I've considered storing each item in their own folder (folder name is the Id in the db) so I can preserve the uploaded file name. I've also considered uploading all media to a locked folder, then using a file handler, which you pass the Id of the file you want to download in the querystring, it would then read the file and send the bytes to the user. This is handy for checking access, and restricting bandwidth for users.
I think the file handler method is a good way to handle files, as long as you know to how make good use of resources on your platform of choice. It is possible to do stupid things like read a 1GB file into memory if you don't know what you are doing.
In terms of storing the files on disk it is a question of how many, what are the access patterns, and what OS/platform you are using. For some people it can even be advantageous to store files in a database.
Creating a separate directory per upload seems like overkill unless you are doing some type of versioning. My personal preference is to rename files that are uploaded and store the original name. When a user downloads I attach the original name again.
Consider a virtual file system such as SolFS. Here's how it can solve your task:
If you have returning visitors, you can have a separate container for each visitors (and name it by visitor login, for example). One of the benefits of this approach is that you can encrypt the container using visitor's password.
If you have many probably one-time visitors, you can have one or several containers with files grouped by date of upload.
Virtual file system lets you keep original filenames either as actual filesnames, or as a metadata for the files being stored.
Next, you can compress the data being stored in the container.

Vb.Net Document Storage

I am attempting to add a document storage module to our AR software.
I will be prompting the user to attach a doc/image to thier account. I will then put a copy of this file into our folder so that we can reference it without having to rely on them keeping the file in its original place. This system is not using a database but instead its using multiple flat files.
I am looking for guidance on how to handle these files once they have attached them to our system.
How should I store these attached files?
I was thinking I could copy the file over to a sub directory then renaming it to a auto-generated number so that we do not have duplicates. The bad thing about this, is the contents of the folder can get rather large.
Anyone have a better way? Should I create directories and store them...?
This system is not using a database but instead its using multiple flat files.
This sounds like a multi-user system. How are you handing concurrent access issues? Your answer to that will greatly influence anything we tell you here.
Since you aren't doing anything special with your other files to handle concurrent access, what I would do is add a new folder under your main data folder specifically for document storage, and write your user files there. Additionally, you need to worry about name collisions. To handle that, I'd name each file there with by appending the date and username to the original file name and taking the md5 or sha1 hash of that string. Then add a file to your other data files to map the hash values to original file names for users.
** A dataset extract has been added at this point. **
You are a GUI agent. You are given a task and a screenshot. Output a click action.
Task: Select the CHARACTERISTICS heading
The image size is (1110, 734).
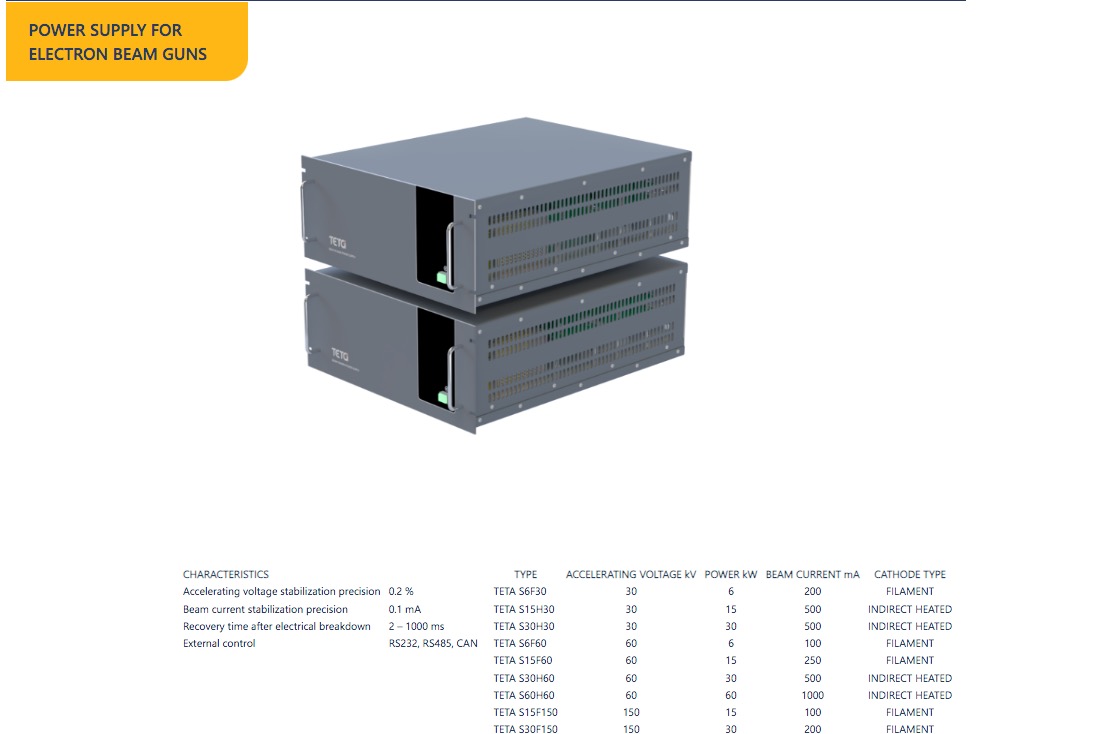click(225, 574)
Given your constraints (and assuming a limited number of total users) I'd also be inclined to go with a "documents" folder -- plus a subfolder for each user. Each file name should include the date to prevent collisions. Over time, you'll have to deal with getting rid of old or outdated files either administratively or with a UI for users. Consider setting a maximum number of files or maximum byte count for each user. You'll also want to handle the files of departed users.